▶ _Text block_
^^^^^^^^

- Directed by: Jason Stutter
- Written by: Raybon Kan Jason Stutter
- Starring: Raybon Kan Bret McKenzie Jemaine Clement Rhys Darby Jessica Grace Smith
- Production company: Affordable Films
- Distributed by: Odins Eye Entertainment
- Release date: 15 October 2009;
- Country: New Zealand
- Language: English

= Diagnosis: Death =

Diagnosis: Death is a 2009 horror comedy film made in New Zealand, directed by Jason Stutter, co-written by Stutter and Raybon Kan, and features three members of the TV-series Flight of the Conchords, Bret McKenzie in a substantial role and cameos by Jemaine Clement and Rhys Darby.

^^^^^^^^

▶ _Exercise set_
1) Name the members of Flight of the Conchords that the Diagnosis: Death text says appear in the film.
2) Does each statement agree with the Diagnosis: Death text? Answer yes or no for each, quoting the words that decide it.
(a) The film was released in 2009.
(b) Jemaine Clement plays a substantial role in the film.
(c) The film was distributed by Affordable Films.
3) Carry the Diagnosis: Death text on from its last sentence.

^^^^^^^^

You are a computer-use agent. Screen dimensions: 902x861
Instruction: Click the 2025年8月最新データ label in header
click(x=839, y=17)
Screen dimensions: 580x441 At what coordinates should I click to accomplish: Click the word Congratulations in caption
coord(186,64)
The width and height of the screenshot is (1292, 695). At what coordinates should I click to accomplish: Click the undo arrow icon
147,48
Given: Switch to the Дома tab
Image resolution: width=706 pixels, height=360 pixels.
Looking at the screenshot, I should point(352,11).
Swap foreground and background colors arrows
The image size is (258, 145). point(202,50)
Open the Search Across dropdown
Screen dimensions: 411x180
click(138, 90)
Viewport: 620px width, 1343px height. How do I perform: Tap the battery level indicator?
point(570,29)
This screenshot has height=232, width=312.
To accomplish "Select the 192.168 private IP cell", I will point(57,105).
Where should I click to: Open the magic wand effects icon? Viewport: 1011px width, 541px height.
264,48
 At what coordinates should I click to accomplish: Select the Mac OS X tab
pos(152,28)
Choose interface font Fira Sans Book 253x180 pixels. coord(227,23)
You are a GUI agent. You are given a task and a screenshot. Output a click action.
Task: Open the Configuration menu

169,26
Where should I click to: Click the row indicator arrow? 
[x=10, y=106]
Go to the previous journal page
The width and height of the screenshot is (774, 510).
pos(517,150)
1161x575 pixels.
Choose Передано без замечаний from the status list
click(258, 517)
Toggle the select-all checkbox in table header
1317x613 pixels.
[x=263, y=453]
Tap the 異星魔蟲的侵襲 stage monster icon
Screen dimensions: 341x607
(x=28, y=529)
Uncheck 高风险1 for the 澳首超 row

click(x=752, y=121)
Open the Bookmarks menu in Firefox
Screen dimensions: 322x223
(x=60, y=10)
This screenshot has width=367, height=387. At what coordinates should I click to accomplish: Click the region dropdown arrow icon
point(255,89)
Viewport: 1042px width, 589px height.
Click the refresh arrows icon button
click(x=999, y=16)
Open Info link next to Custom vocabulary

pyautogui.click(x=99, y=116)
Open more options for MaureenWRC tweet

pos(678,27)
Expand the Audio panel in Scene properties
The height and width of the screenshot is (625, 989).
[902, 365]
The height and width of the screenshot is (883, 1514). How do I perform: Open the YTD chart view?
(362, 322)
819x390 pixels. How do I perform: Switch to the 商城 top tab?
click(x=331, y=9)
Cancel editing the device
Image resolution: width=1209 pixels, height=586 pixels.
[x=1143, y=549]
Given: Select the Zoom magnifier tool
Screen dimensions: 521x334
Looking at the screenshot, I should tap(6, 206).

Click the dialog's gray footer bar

^^^^^^^^

▶ _List of answers_
1) Bret McKenzie, Jemaine Clement, Rhys Darby

2)
(a) Yes: "Release date: 15 October 2009"
(b) No: "Bret McKenzie in a substantial role and cameos by Jemaine Clement and Rhys Darby"
(c) No: "Distributed by: Odins Eye Entertainment"

3)
==Plot==
The plot is set around a facility where new medications are tested on willing volunteers. While at an experimental drug weekend trial, Andre Chang and Juliet Reid meet and soon discover that their lives are in danger. The building is locked down for the testing period and it is found that the drug on trial causes extremely disturbing hallucinations that point towards a horrific double murder that took place at the facility. It is soon realised that the only way for them to escape is to solve the mystery behind this horrific secret. Eventually, they find out that the nurse in charge of the facility, Nurse Bates, murdered her sister and nephew in the facility and covered it up as a murder/suicide. In an attempt to keep them quiet, Nurse Bates tries to kill Andre and Juliet, but ghosts of her victims return and take vengeance, killing Bates by impaling her with a stool. Andre and Juliet are later cured of their ailments, despite the fact that they were given placebos in the trial. They then go off to take advantage of the second chance they have been given in life.

==Release==
Lightning Entertainment released the film on 3 August in the United States. The DVD was released on 29 December 2009.